With Darcy Kuemper doing a fine job keeping the puck out of the net, Devan Dubnyk won’t be rushed back into his normal starting spot Tuesday when the Wild plays host to Vancouver.

Dubnyk, who strained his groin Dec. 5, practiced Monday, but he assumed Kuemper’s usual role of sharing one net with third goalie Niklas Backstrom.

Kuemper has started three consecutive games and played four in a row since Dubnyk left halfway through a win against the Colorado Avalanche. Kuemper is 2-0-2, having given up four goals and only two in regulation for a .946 save percentage and a 1.12 goals-against average.

“I’m not the least bit surprised. I hope nobody is,” Dubnyk said of Kuemper’s ability to step up. “He’s a great goaltender. That’s a backup’s job. Injuries happen and to be able to come in and give the guys a few great games, he did a great job of that. Those are big points for us.”

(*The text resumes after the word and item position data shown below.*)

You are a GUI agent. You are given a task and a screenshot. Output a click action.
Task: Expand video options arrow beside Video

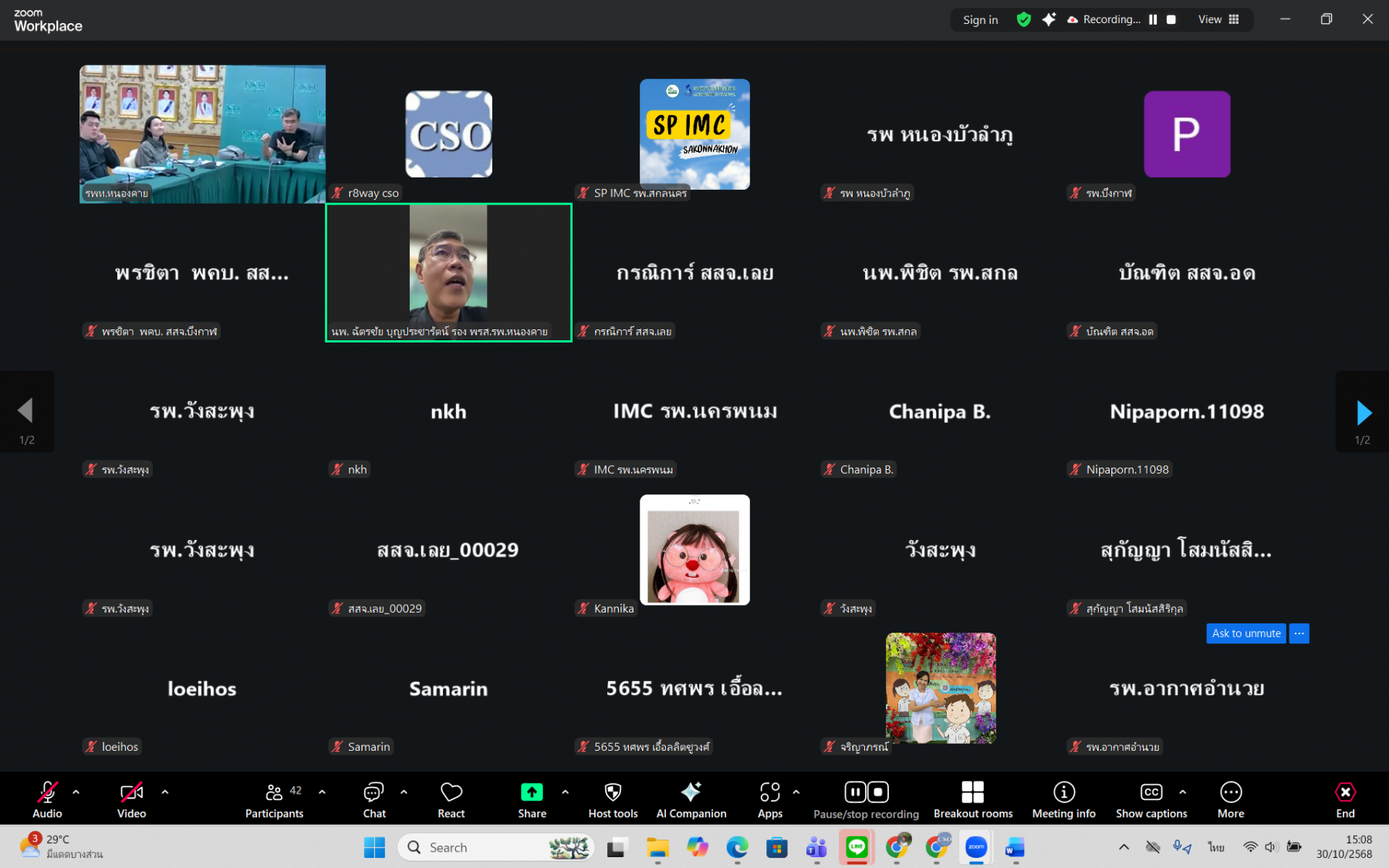point(164,792)
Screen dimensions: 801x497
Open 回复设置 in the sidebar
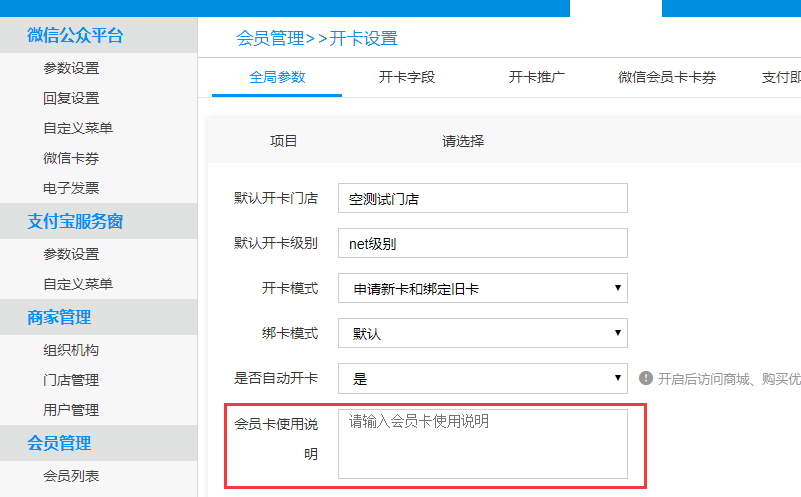pos(71,98)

Dubnyk said he is ready to return and will back up Kuemper against the Canucks. He said the hesitancy he felt during last Thursday’s practice didn’t occur Monday. There’s never a good time to get hurt, but this injury particularly frustrated Dubnyk because he had given up one goal in 2½ games since allowing 35 during a stretch of 13 straight starts.

“You go through times when you feel like you’re never going to get scored on and that was one of those times, but there’s no reason why we can’t get that back either,” Dubnyk said.

Mike Yeo has been impressed with Kuemper. The Wild coach admitted Monday that the staff was worried the young goalie would be rusty from riding the bench between Oct. 25 and Nov. 28.

“He’s shown no signs of it,” Yeo said. “It’s a compliment to him the way he has practiced and the way that [goalie coach Bob Mason] has prepared him. He looks very comfortable in there, looks very confident in there.”

Kuemper, after posting his first shutout in 13½ months Saturday at San Jose, said it’s just nice to get playing time.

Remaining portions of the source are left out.